長崎市は1日、9日の平和祈念式典で「平和への誓い」を読み上げる被爆者代表に、県平和運動センター単産被爆者協議会連絡会議の森重子さん(72)を選んだと発表した。森さんは1日、長崎市役所で会見し「戦後、日本人は1人も戦争で死んでいないし、誰も殺していない。これは平和憲法の力。憲法を守る必要性を訴え、世界中に広げていきたい」と語った。
森さんは9歳の時、爆心地から4.1キロの自宅近くの防空壕で被爆。自身は爆風や熱線を浴びなかったが、爆心地近くにいた兄は被爆死した。爆心地周辺で兄を捜し続けた両親も被爆の翌年から相次いで他界。生き残った姉妹5人は、親族の家に別々に預けられ、寂しい生活を送ったという。
森さんは「原爆が無かったら私たちの生活は全く違ったと思う。それが根底から崩れてしまう戦争はよくない。核兵器の廃絶や平和憲法の擁護を言い続けることが大切だ」と述べた。
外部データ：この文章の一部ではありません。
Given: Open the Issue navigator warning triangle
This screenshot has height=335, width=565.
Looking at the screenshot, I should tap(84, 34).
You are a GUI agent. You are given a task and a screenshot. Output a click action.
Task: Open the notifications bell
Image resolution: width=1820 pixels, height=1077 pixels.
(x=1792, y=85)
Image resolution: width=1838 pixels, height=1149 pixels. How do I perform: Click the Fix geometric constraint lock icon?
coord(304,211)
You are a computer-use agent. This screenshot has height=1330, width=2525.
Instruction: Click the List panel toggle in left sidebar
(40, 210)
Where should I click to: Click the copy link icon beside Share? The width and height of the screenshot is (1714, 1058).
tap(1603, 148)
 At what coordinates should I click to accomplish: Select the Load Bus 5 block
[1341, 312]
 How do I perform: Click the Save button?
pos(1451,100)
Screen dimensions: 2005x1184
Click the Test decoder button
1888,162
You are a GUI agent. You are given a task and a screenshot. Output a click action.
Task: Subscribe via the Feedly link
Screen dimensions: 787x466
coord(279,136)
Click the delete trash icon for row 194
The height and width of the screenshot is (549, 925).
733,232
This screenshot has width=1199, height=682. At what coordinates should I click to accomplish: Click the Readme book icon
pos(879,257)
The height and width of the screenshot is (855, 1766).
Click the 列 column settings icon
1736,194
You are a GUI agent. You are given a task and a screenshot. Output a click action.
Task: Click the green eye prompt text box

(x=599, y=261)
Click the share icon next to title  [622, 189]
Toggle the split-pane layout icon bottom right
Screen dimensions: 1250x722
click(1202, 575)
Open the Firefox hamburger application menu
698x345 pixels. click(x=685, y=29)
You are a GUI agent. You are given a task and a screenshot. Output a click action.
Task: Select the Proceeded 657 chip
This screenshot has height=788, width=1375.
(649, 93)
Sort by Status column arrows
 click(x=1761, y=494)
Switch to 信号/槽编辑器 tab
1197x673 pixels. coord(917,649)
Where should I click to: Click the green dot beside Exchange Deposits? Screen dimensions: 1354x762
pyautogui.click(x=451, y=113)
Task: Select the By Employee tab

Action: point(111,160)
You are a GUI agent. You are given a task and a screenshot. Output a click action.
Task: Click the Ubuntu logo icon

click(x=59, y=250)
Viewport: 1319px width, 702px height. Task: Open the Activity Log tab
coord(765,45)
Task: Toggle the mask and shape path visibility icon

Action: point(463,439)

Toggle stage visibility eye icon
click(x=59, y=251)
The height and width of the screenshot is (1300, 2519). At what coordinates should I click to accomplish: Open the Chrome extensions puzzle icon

また、式典の司会役は長崎西高2年の小土井唯華(ゆいか)さん(16)と同1年の谷田雅大(まさひろ)さん(15)に決定。森さんとともに会見した谷田さんは大阪府出身で昨年8月、県内に転居。「長崎に来て、平和教育を受け、原爆の悲惨さを知った。平和の大切さを全国の人に伝えたい」と語った。